Problem to work on. Please repeat each of the records that follow, exactly as written.

Records for this exercise.
####
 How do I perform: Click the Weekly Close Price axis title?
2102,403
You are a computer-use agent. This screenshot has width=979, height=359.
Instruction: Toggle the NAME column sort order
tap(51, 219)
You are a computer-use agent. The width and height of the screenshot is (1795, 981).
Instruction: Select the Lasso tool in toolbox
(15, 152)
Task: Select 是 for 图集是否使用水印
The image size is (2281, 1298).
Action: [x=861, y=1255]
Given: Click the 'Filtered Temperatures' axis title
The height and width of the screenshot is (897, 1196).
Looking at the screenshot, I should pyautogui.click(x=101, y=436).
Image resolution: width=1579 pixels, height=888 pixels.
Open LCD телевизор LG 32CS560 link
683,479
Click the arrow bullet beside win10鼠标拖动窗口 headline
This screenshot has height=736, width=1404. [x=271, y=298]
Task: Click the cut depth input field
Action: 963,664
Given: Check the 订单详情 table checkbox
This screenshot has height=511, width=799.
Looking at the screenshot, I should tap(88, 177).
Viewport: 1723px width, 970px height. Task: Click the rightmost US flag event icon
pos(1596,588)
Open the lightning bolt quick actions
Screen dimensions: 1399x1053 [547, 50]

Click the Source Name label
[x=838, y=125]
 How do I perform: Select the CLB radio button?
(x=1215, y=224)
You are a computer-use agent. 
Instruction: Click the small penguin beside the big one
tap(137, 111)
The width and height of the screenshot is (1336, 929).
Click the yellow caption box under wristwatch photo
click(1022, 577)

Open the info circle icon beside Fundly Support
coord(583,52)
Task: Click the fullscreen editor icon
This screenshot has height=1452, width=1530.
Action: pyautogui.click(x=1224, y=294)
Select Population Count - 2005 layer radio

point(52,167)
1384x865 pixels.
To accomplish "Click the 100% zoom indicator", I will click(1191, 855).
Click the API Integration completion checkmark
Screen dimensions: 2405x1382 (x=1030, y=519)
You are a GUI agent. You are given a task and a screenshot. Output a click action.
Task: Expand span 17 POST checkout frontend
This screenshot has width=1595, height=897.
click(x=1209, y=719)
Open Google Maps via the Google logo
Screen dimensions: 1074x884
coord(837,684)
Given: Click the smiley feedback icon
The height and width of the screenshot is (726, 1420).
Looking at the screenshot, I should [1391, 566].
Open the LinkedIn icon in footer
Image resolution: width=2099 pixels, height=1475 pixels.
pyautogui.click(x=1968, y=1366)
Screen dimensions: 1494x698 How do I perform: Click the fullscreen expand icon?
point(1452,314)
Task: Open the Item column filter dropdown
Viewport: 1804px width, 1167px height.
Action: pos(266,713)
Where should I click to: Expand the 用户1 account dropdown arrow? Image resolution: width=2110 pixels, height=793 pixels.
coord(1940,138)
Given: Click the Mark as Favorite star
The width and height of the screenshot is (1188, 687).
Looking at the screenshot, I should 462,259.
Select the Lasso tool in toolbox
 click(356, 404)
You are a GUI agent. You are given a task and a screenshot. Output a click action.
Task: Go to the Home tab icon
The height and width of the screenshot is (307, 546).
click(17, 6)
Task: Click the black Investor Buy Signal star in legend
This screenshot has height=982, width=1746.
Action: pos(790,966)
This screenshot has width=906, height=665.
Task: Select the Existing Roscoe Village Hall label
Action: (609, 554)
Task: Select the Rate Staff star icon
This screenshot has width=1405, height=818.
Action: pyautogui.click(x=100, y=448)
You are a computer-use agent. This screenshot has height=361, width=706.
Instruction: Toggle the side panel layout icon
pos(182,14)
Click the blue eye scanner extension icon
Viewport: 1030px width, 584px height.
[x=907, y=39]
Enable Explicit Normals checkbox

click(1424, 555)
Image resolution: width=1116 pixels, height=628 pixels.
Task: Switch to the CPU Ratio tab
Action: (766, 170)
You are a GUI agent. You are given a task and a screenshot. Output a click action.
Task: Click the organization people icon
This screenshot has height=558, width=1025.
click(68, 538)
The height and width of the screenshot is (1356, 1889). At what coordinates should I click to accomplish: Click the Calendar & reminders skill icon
####
Exercise response.
 How do I perform: Click the Weekly Close Price axis title?
2102,403
You are a computer-use agent. This screenshot has width=979, height=359.
Instruction: Toggle the NAME column sort order
tap(51, 219)
You are a computer-use agent. The width and height of the screenshot is (1795, 981).
Instruction: Select the Lasso tool in toolbox
(15, 152)
Task: Select 是 for 图集是否使用水印
The image size is (2281, 1298).
Action: [x=861, y=1255]
Given: Click the 'Filtered Temperatures' axis title
The height and width of the screenshot is (897, 1196).
Looking at the screenshot, I should pyautogui.click(x=101, y=436).
Image resolution: width=1579 pixels, height=888 pixels.
Open LCD телевизор LG 32CS560 link
683,479
Click the arrow bullet beside win10鼠标拖动窗口 headline
This screenshot has height=736, width=1404. [x=271, y=298]
Task: Click the cut depth input field
Action: 963,664
Given: Check the 订单详情 table checkbox
This screenshot has height=511, width=799.
Looking at the screenshot, I should tap(88, 177).
Viewport: 1723px width, 970px height. Task: Click the rightmost US flag event icon
pos(1596,588)
Open the lightning bolt quick actions
Screen dimensions: 1399x1053 [547, 50]

Click the Source Name label
[x=838, y=125]
 How do I perform: Select the CLB radio button?
(x=1215, y=224)
You are a computer-use agent. 
Instruction: Click the small penguin beside the big one
tap(137, 111)
The width and height of the screenshot is (1336, 929).
Click the yellow caption box under wristwatch photo
click(1022, 577)

Open the info circle icon beside Fundly Support
coord(583,52)
Task: Click the fullscreen editor icon
This screenshot has height=1452, width=1530.
Action: pyautogui.click(x=1224, y=294)
Select Population Count - 2005 layer radio

point(52,167)
1384x865 pixels.
To accomplish "Click the 100% zoom indicator", I will click(1191, 855).
Click the API Integration completion checkmark
Screen dimensions: 2405x1382 (x=1030, y=519)
You are a GUI agent. You are given a task and a screenshot. Output a click action.
Task: Expand span 17 POST checkout frontend
This screenshot has width=1595, height=897.
click(x=1209, y=719)
Open Google Maps via the Google logo
Screen dimensions: 1074x884
coord(837,684)
Given: Click the smiley feedback icon
The height and width of the screenshot is (726, 1420).
Looking at the screenshot, I should [1391, 566].
Open the LinkedIn icon in footer
Image resolution: width=2099 pixels, height=1475 pixels.
pyautogui.click(x=1968, y=1366)
Screen dimensions: 1494x698 How do I perform: Click the fullscreen expand icon?
point(1452,314)
Task: Open the Item column filter dropdown
Viewport: 1804px width, 1167px height.
Action: pos(266,713)
Where should I click to: Expand the 用户1 account dropdown arrow? Image resolution: width=2110 pixels, height=793 pixels.
coord(1940,138)
Given: Click the Mark as Favorite star
The width and height of the screenshot is (1188, 687).
Looking at the screenshot, I should 462,259.
Select the Lasso tool in toolbox
 click(356, 404)
You are a GUI agent. You are given a task and a screenshot. Output a click action.
Task: Go to the Home tab icon
The height and width of the screenshot is (307, 546).
click(17, 6)
Task: Click the black Investor Buy Signal star in legend
This screenshot has height=982, width=1746.
Action: pos(790,966)
This screenshot has width=906, height=665.
Task: Select the Existing Roscoe Village Hall label
Action: (609, 554)
Task: Select the Rate Staff star icon
This screenshot has width=1405, height=818.
Action: pyautogui.click(x=100, y=448)
You are a computer-use agent. This screenshot has height=361, width=706.
Instruction: Toggle the side panel layout icon
pos(182,14)
Click the blue eye scanner extension icon
Viewport: 1030px width, 584px height.
[x=907, y=39]
Enable Explicit Normals checkbox

click(1424, 555)
Image resolution: width=1116 pixels, height=628 pixels.
Task: Switch to the CPU Ratio tab
Action: (766, 170)
You are a GUI agent. You are given a task and a screenshot. Output a click action.
Task: Click the organization people icon
This screenshot has height=558, width=1025.
click(68, 538)
The height and width of the screenshot is (1356, 1889). At what coordinates should I click to accomplish: Click the Calendar & reminders skill icon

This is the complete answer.